A friend of my friend's flatmate did not feel so. This man was a stranger, someone I had been making polite small-talk with for a minute in the hallway as he entered with my friend's flatmate. He proceeded to tell me that he 'would not allow' me to walk home by myself. I tried to reason the point with him but he remained insistent that he 'would not let it happen'. As he failed to offer alternate options, I was at a bit of a loss as to what he expected from me. Chivalry is one, manners another, but being instructed by a stranger on what he will and and will not allow you to do purely by virtue of the fact you are a woman and he is a man, is nothing other than misogyny.

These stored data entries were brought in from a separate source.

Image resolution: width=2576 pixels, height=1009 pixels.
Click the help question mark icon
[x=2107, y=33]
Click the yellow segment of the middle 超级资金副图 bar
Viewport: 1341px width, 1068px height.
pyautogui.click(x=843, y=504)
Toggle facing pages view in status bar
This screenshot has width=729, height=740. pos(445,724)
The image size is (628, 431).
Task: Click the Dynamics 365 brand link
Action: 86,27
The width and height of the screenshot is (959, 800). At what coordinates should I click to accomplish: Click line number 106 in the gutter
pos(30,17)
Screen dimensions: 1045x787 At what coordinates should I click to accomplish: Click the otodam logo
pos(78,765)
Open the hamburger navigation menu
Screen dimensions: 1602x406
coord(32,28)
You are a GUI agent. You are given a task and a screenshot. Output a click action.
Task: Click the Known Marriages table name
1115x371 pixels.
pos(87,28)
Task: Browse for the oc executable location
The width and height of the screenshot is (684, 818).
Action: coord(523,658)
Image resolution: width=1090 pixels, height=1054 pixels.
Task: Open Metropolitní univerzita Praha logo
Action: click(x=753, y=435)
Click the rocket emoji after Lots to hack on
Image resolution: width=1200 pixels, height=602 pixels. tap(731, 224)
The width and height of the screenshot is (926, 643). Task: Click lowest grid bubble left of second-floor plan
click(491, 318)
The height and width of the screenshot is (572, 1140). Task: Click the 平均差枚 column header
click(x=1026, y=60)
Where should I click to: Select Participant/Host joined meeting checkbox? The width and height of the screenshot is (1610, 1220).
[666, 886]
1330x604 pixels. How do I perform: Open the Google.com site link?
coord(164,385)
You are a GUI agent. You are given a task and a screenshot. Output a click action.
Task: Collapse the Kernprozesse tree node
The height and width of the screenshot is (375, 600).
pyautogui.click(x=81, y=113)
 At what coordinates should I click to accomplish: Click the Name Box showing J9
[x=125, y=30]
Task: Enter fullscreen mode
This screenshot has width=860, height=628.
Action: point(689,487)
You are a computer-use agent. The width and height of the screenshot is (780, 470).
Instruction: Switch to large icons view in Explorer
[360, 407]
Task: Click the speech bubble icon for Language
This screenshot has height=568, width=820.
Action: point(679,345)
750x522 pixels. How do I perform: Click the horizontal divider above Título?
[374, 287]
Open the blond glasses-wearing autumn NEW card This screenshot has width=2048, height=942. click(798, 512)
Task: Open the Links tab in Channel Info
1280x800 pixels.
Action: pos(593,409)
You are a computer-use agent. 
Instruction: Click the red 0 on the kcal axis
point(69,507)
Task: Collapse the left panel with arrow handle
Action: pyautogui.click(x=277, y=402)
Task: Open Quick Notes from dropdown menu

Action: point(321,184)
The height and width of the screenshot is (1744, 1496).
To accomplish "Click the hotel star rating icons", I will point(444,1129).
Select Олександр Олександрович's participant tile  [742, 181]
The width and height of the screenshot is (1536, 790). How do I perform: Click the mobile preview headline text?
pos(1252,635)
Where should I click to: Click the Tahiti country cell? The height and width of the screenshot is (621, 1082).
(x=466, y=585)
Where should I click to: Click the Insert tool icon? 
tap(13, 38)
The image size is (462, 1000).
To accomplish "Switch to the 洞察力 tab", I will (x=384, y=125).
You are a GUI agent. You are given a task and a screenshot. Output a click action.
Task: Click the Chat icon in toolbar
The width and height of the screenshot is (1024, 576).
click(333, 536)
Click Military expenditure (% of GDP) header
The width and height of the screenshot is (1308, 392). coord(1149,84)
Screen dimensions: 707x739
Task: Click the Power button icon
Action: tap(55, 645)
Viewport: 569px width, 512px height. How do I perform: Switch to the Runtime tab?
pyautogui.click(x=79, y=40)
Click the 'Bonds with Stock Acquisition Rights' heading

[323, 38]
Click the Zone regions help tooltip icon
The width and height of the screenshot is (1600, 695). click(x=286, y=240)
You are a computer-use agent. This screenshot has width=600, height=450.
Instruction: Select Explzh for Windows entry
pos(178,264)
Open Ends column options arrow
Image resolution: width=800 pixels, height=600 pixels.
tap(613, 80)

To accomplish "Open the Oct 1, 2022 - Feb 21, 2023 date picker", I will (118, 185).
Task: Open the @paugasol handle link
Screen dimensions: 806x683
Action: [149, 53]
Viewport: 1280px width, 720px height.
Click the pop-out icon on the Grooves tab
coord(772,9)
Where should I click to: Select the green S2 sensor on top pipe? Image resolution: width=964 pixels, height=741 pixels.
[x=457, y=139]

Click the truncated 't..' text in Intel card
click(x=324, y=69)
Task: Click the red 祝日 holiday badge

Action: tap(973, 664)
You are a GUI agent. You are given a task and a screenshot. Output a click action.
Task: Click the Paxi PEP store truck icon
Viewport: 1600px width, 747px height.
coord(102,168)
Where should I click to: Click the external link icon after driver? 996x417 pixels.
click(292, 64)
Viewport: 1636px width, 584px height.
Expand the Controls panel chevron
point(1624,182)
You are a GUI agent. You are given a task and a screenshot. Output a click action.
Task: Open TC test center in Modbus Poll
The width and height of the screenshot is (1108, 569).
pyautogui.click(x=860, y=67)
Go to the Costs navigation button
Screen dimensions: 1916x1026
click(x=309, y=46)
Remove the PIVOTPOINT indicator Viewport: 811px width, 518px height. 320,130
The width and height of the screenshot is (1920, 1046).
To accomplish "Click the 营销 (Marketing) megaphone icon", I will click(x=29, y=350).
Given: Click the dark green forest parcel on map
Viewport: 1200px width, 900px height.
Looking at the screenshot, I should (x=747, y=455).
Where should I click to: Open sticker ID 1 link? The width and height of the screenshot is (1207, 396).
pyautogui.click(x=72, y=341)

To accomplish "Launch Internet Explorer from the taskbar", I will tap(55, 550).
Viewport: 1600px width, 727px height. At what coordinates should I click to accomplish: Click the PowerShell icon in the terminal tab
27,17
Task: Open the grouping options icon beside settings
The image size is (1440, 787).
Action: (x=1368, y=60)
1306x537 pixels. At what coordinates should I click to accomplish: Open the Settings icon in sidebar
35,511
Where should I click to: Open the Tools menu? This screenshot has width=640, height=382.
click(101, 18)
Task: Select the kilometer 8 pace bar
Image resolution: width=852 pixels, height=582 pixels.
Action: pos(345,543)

Men of the world, please reflect on these truths.

Thank you.

September 14, 2009

Pride is followed...

Today is one of those days in which I seem to be failing spectacularly at adulthood. Not failing in an inconsequential, hilarious way but failing in big, scary, one-step-from the gutter type ways. The first thing I miss on these days is living with my friends and not my boyfriend, who is ridiculously successful at everything he puts his mind to. He cannot sympathize with failure and is so optimistic that he rarely even recognises it for what it is.

Failure feels to me like really terrible period cramps coupled with the type of anxiety that mkaes it difficult to breathe. It is mainfested in sweaty palms and teary eyes. It is intensely physical and at the same time it sucks me into a mental fog difficult to see a way out of.

I can deal with all of this under normal circumstances, but at the moment I feel as if my life is totally lacking in normal - I'm lost and I don't know where I'm going, so every failure seems to loom large on the horizon.